Copy out the items from their first line through the line containing "pyautogui.click(x=57, y=60)", both ends included, and leave the pictures out.

————

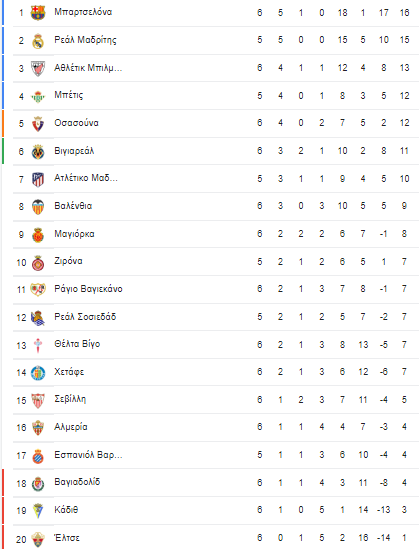Click the Atlético Madrid crest icon
The width and height of the screenshot is (419, 549).
pos(38,179)
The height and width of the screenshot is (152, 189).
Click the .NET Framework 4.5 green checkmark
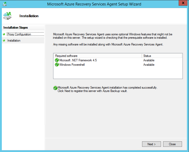pyautogui.click(x=57, y=60)
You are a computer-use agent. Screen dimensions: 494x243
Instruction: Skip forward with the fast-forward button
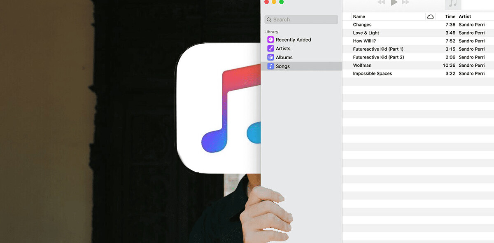405,2
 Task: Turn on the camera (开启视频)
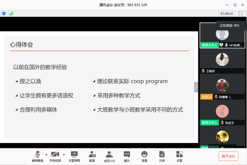point(55,156)
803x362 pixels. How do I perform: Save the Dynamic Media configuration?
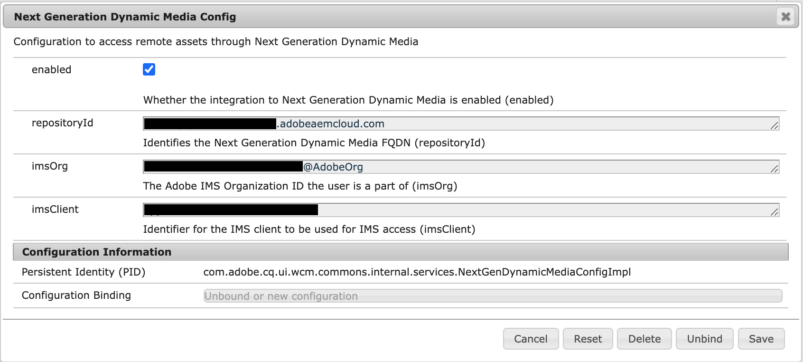[x=761, y=339]
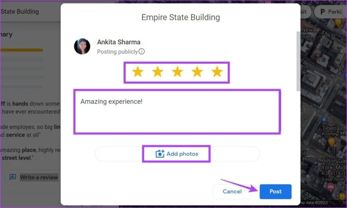Select the fifth rating star
347x208 pixels.
pos(217,72)
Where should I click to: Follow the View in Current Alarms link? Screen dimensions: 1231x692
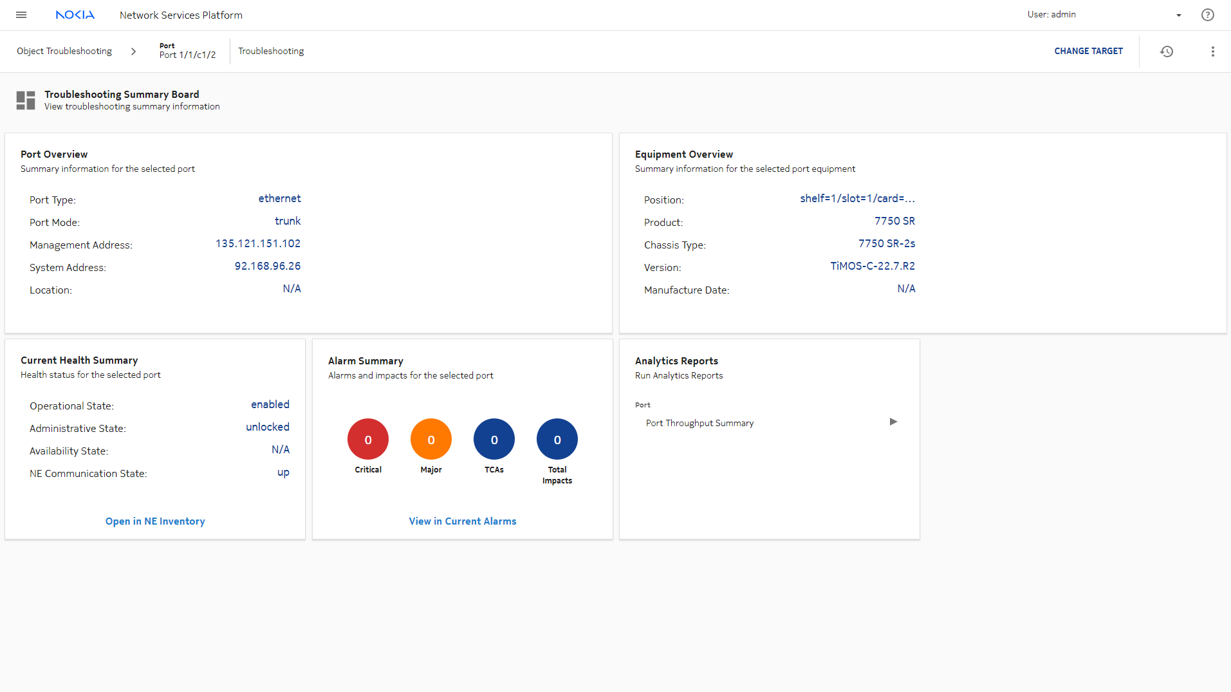[x=463, y=521]
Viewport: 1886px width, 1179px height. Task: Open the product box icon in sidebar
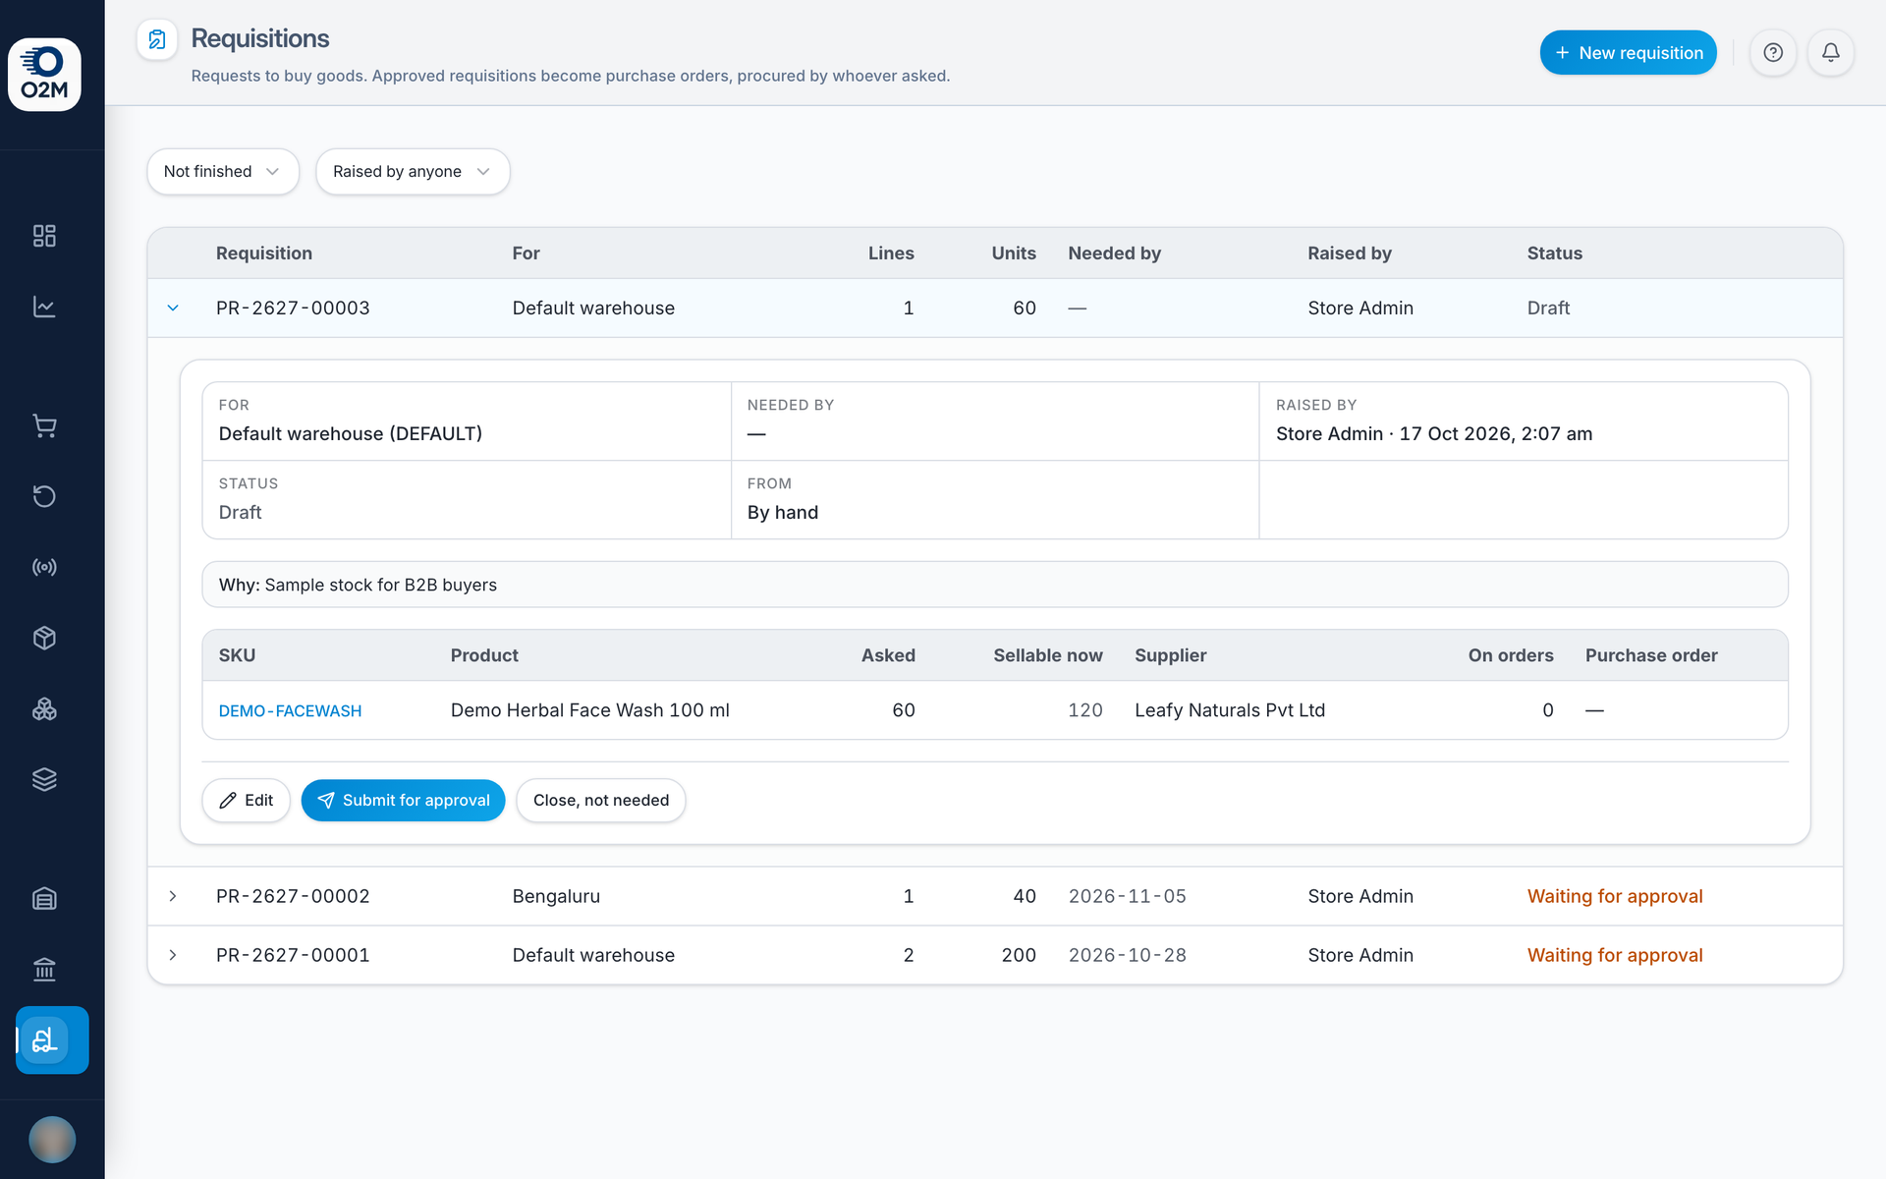tap(44, 638)
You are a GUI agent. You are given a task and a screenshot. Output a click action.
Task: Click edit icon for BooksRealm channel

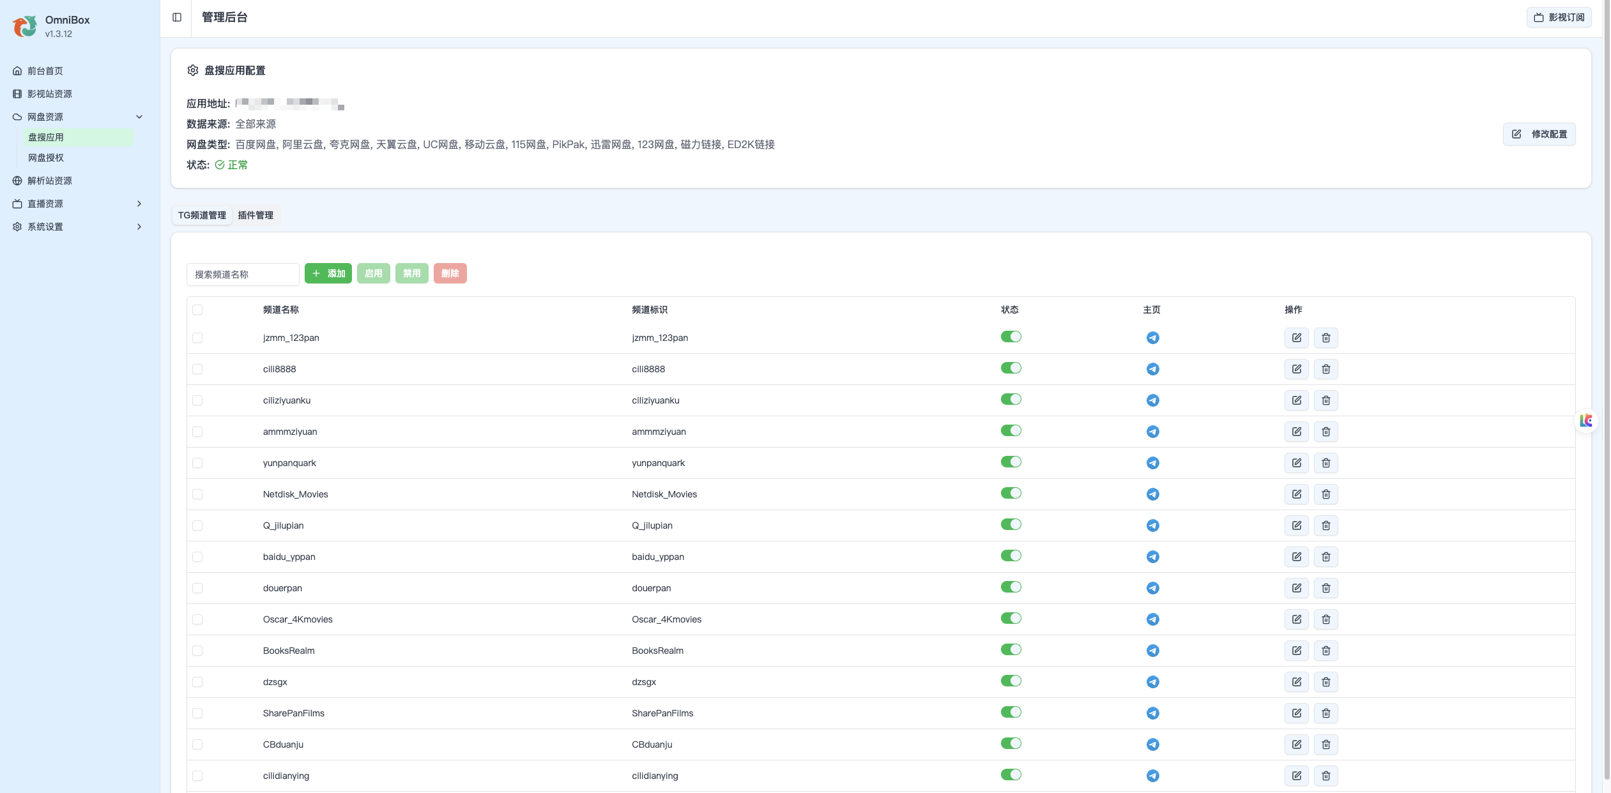(x=1296, y=651)
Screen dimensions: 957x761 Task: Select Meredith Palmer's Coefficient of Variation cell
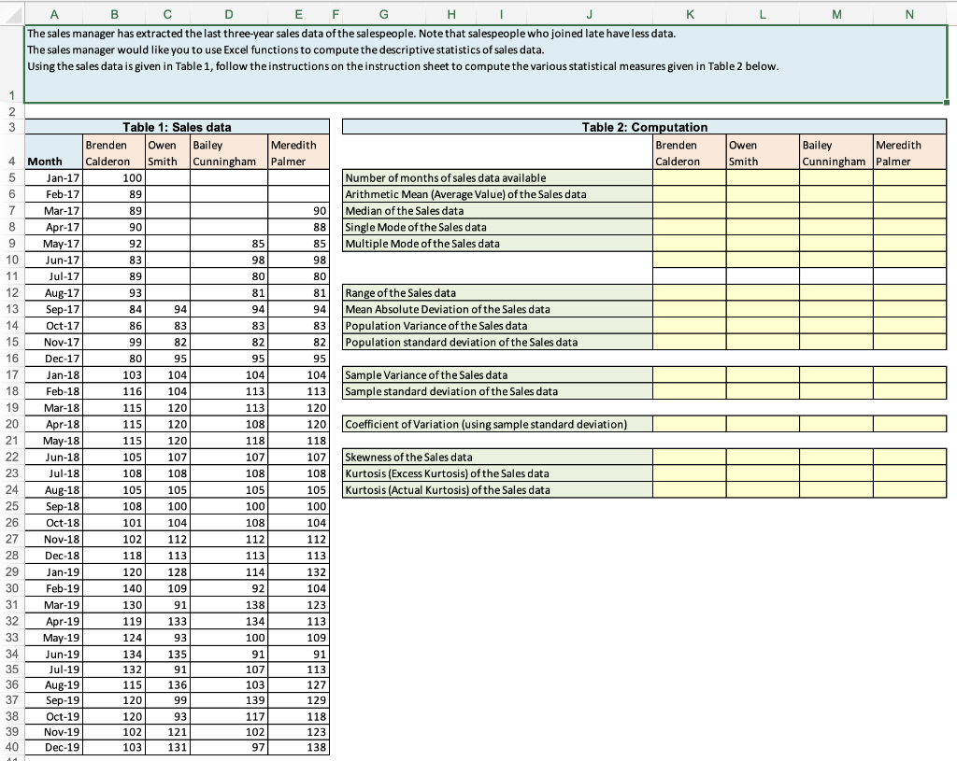point(909,424)
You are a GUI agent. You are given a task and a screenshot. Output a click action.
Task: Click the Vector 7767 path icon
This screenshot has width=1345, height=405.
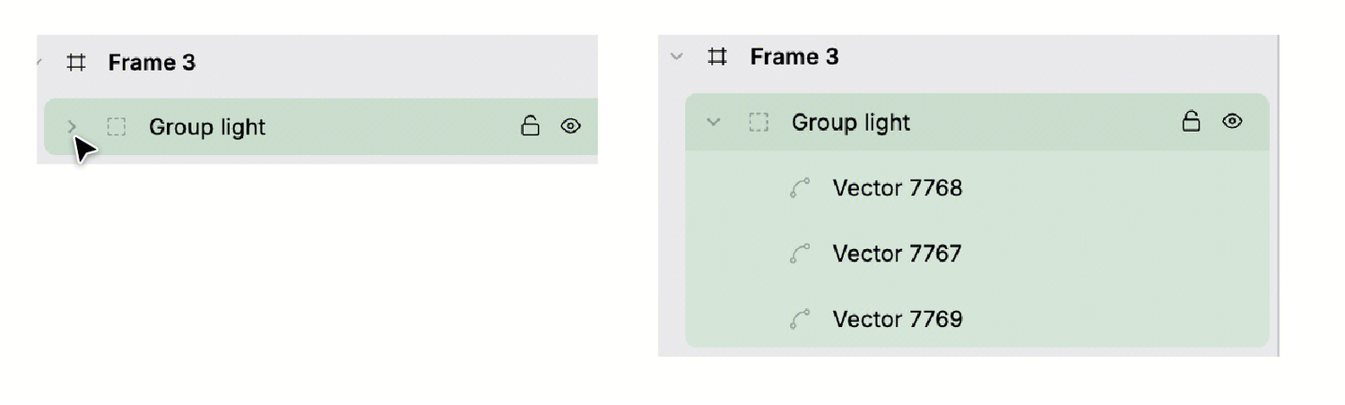click(x=800, y=254)
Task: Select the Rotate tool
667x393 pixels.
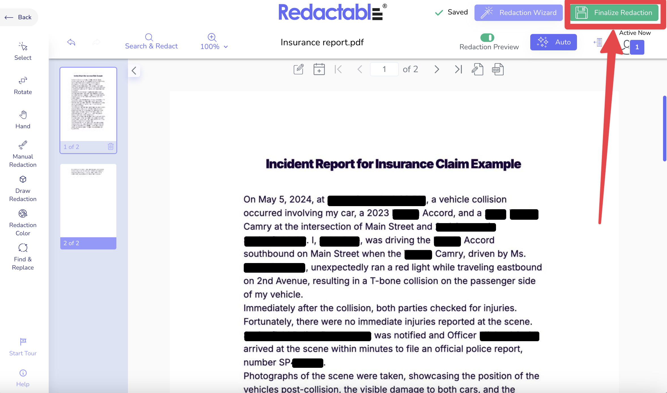Action: (23, 86)
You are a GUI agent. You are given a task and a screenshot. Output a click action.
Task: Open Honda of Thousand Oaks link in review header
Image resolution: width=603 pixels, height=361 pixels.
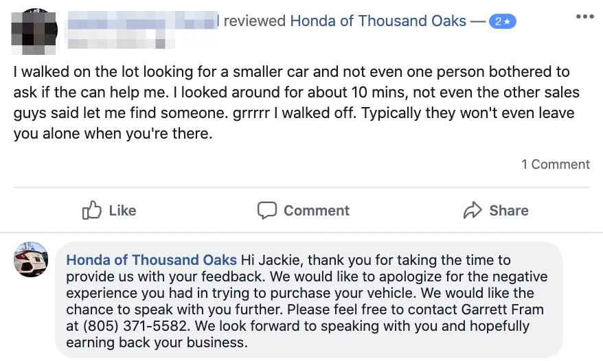point(378,21)
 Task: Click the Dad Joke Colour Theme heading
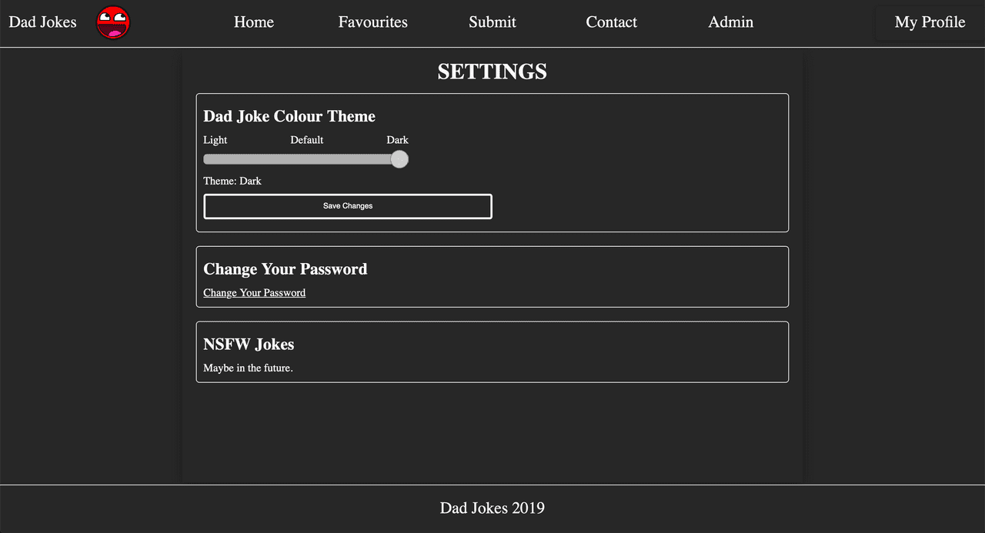(289, 116)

————

> Exercise solution
Click the Atlético Madrid crest icon
The width and height of the screenshot is (419, 549).
pos(38,179)
The height and width of the screenshot is (152, 189).
Click the .NET Framework 4.5 green checkmark
pyautogui.click(x=57, y=60)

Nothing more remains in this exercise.